Heart is good for love but not so good for anger
I reckon if I read back over my stories love and anger would feature quite often. Yesterday evening I was waiting for Cee to give her a lift to a local club. I must have called her on her phone three times, “Where are you?” “Coming” came the reply each time. It was near to freezing last night and these kids don’t start until near midnight. I had the engine on to keep warm and as it did I was also getting heated inside with waiting. Ok so you are not ready I will give you ten minutes. Ten minutes later I am expecting you. It doesn’t help that we have a massive car parking problem in the neighbourhood and my waiting is causing an obstruction should anyone want in or out.
23 30 “Cee I am here where are you?”
“Coming.”
23 40 “ Cee I am blocking the entrance where are you?”
“Coming.”
23 43 “ If you are not here in 2 minutes I am parking up and going nowhere.”
She arrives and I am furious. “Don’t say your coming when you are not. Don’t ask me for a lift if you can’t be on time.”
I feel a rage inside.
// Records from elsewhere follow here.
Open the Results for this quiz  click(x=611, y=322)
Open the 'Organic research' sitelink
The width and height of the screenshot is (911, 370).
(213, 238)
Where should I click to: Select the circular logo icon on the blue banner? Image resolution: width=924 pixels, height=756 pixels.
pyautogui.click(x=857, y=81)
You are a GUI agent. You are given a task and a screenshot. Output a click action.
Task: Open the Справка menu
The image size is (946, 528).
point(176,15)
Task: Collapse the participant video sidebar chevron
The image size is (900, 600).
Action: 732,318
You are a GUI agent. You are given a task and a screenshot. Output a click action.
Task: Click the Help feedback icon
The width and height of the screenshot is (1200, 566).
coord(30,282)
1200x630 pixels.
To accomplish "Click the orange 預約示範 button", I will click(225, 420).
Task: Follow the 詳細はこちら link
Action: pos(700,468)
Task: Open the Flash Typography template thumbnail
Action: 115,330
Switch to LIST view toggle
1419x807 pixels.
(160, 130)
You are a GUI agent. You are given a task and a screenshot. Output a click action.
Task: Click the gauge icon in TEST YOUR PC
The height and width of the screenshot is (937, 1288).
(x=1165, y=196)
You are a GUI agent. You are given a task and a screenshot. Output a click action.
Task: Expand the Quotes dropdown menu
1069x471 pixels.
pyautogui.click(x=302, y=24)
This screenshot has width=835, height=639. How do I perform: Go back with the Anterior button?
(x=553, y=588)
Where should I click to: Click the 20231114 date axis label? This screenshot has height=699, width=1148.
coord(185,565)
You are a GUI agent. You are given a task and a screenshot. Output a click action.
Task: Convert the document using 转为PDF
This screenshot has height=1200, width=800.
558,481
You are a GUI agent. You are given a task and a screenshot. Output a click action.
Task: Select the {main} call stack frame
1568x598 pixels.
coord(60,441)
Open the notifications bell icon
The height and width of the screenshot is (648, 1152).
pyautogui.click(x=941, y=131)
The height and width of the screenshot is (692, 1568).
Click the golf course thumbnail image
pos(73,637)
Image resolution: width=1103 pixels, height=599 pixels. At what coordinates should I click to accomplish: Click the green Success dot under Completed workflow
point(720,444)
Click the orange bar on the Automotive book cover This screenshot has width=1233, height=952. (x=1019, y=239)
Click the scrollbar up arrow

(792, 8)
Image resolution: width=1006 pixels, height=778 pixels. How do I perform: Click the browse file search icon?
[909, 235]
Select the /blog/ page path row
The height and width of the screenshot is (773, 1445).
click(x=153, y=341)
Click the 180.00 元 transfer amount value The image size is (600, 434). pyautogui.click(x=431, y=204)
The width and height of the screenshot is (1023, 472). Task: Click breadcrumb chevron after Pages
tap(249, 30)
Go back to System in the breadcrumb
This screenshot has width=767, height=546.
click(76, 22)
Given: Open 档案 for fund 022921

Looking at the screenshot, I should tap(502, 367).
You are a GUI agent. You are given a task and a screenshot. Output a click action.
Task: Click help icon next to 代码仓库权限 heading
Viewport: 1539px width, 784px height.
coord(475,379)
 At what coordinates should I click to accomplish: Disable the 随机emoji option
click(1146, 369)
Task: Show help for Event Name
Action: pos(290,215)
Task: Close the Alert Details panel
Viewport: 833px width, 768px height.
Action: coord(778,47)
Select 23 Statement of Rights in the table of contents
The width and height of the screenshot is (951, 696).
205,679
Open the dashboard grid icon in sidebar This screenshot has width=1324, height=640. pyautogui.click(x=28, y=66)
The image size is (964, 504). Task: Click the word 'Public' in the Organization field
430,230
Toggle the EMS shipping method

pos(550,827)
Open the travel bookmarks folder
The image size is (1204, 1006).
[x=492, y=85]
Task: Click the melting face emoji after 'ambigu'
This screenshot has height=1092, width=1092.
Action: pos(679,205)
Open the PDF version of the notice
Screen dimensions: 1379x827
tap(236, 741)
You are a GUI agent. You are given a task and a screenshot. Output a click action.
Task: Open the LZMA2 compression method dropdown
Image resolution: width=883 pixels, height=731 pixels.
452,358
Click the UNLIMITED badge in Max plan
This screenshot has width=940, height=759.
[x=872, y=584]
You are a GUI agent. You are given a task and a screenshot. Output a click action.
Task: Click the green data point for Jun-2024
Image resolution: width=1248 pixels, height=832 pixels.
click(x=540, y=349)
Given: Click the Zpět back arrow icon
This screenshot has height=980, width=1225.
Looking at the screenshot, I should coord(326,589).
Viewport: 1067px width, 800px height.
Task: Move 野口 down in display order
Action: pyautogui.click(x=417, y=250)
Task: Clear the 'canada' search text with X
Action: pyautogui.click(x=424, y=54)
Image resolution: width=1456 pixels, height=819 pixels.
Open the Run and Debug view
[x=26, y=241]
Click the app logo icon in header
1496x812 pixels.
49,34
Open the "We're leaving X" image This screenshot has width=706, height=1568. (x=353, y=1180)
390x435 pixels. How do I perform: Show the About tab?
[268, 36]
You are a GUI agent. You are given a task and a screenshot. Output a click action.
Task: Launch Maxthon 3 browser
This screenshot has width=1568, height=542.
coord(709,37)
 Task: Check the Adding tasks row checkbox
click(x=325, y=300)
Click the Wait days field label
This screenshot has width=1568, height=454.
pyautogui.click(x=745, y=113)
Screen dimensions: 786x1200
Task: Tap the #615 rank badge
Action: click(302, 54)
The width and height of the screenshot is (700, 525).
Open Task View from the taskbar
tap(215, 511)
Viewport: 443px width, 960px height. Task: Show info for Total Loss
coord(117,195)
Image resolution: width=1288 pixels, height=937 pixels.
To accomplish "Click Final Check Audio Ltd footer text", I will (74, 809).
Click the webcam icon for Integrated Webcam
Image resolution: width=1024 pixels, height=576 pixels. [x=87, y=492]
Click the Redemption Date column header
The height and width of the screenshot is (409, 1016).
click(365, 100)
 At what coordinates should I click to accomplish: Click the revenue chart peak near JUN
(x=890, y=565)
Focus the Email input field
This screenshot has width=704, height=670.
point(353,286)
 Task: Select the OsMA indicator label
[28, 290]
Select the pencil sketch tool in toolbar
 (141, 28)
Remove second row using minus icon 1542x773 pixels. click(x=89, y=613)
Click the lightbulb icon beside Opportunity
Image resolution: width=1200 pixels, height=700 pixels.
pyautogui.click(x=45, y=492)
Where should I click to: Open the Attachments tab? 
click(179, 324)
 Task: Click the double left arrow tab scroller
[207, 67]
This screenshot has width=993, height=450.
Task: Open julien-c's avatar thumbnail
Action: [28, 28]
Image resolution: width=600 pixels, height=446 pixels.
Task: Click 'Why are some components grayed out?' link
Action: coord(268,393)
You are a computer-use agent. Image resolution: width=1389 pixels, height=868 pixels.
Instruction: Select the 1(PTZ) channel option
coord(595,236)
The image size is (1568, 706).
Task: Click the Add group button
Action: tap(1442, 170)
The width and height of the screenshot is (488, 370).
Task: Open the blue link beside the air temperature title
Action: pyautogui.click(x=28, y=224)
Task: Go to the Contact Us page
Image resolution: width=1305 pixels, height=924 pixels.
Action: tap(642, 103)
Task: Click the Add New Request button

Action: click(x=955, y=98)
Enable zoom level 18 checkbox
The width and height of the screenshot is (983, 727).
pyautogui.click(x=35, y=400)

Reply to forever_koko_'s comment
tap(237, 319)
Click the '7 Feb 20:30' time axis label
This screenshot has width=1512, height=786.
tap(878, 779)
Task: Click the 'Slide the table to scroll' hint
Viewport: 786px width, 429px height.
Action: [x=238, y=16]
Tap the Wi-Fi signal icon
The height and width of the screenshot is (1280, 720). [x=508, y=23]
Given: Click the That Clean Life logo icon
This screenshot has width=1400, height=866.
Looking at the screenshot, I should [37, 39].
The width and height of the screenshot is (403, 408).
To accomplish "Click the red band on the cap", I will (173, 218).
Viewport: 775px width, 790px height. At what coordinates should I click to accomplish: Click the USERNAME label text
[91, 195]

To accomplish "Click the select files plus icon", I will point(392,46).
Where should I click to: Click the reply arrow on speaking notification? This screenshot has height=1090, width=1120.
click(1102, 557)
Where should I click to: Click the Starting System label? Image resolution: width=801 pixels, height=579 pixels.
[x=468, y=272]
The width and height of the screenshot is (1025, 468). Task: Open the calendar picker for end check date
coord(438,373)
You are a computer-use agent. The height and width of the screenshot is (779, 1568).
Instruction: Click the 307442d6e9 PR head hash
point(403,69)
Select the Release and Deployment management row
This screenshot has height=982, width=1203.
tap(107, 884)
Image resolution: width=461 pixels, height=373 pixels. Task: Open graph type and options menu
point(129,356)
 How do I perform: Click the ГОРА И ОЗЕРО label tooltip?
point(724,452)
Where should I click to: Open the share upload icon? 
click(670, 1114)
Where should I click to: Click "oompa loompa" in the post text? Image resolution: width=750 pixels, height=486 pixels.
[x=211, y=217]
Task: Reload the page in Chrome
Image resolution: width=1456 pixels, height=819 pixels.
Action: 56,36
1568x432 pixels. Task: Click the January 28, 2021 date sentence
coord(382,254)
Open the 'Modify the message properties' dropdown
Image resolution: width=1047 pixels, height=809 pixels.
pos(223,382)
Of course, it is not personal but her lack of consideration infuriates me. The truth is anyone’s lack of consideration, particularly when it involves me, infuriates me. I let her know and when she asked could I pick up other friends I went to a higher pitch, “ No, and stop pushing!” I had already agreed to pick up one friend somehow between ‘The Comings’ she had agreed to pick up two more.
There are few times when she has seen me enraged with lack of thought. My tally would tell me that was the 5th time in her almost 18 years. ( She may beg to differ)
She decided I was serious and organised an Uber ( I had never used Uber) to take her and her friends once I dropped her at the original pick up of friend number 1. I drove home annoyed.
If you know me you will know that the other side of my brain, the one that wasn’t enraged was trying to analyse why the other was so mad. It was asking questions like,
“What did it remind me of?”
“What unresolved anger did it trigger?”
The lasting question was, “Why do you have to get so emotional? Why couldn’t you just say, “You have not respected my gesture, therefore, I now withdraw it and you will make your own way Cinderella to the ball.” (Cinderella would have been coming home at that time anyway.)
“I get so emotional because I want her to enjoy herself and I don’t want to be responsible for stopping that from happening but because I should be withdrawing but I am not I am mad at you for putting me in this position.”
“In truth is it easier to get angry than to respectfully withdrawn?” Yes.
But it did not leave me feeling great nor I am sure her.
I got to page 37 of The Guardian this morning. It has taken me 3 weeks to get this far and I read the story of Randall Margraves as featured in the photo. His rage got so bad that it moved him across a courtroom to the defendant who had abused his daughters.
Each week I talk with men who get angry about situations that they find themselves in. I am supposed to be helping them deal with those emotions yet through yesterday’s incident I am aware of how quickly my own anger can get aroused. Yes I know there is a better way but tell that to my emotions when they bursting to get out. It tells me that I have yet much work to do to get to the place that I respond from the head and not the heart. Curious that heart is good for love but not so good for anger.